- _REQUEST_
Count how many lines of the records below contain the string "header". Reply with the number alone.

Stored data entries:
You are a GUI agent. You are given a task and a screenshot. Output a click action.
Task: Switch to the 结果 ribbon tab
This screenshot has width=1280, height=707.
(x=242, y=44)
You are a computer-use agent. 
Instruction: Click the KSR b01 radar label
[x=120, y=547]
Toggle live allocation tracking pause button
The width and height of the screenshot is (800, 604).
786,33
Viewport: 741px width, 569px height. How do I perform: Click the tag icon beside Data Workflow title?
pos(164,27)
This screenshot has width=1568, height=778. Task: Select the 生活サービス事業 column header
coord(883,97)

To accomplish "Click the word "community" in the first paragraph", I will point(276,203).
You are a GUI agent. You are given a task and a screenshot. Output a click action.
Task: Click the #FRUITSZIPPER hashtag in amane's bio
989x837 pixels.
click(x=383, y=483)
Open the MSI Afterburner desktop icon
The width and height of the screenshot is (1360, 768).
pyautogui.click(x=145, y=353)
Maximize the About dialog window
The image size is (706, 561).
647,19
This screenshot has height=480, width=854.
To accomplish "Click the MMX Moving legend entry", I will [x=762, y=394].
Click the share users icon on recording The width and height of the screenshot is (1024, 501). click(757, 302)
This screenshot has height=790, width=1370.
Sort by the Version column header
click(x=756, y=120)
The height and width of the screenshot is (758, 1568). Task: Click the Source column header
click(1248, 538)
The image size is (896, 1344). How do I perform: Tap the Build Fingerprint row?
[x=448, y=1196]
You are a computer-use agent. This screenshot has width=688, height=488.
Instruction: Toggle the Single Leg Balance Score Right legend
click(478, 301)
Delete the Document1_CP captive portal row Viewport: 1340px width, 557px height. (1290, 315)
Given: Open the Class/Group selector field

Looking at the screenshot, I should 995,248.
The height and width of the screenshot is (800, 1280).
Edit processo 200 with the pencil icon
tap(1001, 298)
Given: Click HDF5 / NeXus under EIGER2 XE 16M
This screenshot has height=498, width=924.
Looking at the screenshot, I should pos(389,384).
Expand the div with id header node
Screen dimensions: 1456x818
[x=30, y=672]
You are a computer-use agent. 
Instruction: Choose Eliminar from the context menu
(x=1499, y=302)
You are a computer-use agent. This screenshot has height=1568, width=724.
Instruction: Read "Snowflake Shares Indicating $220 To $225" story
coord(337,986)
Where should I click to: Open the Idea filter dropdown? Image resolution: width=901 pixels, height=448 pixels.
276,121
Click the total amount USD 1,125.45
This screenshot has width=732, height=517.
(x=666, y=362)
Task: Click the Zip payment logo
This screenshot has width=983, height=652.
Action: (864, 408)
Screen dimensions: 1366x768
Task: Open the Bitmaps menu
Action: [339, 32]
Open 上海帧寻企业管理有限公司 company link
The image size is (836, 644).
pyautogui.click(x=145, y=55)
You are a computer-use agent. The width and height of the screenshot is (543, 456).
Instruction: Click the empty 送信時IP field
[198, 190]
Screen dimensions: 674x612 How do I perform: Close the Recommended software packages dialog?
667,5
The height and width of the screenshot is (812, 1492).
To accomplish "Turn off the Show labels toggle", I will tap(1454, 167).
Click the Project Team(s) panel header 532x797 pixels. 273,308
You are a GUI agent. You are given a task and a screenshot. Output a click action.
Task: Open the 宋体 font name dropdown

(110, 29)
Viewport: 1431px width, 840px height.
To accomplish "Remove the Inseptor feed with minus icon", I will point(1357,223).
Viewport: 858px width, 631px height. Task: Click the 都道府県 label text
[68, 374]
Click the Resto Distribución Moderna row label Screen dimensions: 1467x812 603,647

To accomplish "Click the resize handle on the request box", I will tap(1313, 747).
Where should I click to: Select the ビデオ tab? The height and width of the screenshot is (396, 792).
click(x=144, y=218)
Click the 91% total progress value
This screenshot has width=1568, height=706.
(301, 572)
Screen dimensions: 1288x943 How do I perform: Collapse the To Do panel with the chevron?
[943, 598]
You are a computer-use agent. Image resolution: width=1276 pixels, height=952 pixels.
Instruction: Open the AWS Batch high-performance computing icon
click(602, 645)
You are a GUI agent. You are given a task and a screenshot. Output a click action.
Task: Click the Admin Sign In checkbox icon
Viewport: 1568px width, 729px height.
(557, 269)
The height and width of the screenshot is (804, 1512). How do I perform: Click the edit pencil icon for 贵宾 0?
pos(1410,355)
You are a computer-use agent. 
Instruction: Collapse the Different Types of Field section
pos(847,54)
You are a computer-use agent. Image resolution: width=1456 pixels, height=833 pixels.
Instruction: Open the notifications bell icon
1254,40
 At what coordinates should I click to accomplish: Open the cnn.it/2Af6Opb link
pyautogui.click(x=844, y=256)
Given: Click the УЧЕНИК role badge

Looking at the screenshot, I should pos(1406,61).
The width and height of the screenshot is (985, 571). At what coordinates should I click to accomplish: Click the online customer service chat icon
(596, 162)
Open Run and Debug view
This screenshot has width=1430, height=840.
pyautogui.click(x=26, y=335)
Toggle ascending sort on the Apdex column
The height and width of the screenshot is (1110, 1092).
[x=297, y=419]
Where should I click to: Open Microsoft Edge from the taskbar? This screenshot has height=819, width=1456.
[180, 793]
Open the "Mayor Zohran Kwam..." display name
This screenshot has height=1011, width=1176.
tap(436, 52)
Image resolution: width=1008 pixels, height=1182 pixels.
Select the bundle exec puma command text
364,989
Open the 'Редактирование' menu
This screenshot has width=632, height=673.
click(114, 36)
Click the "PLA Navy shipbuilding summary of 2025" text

- _EXERCISE RESULT_
5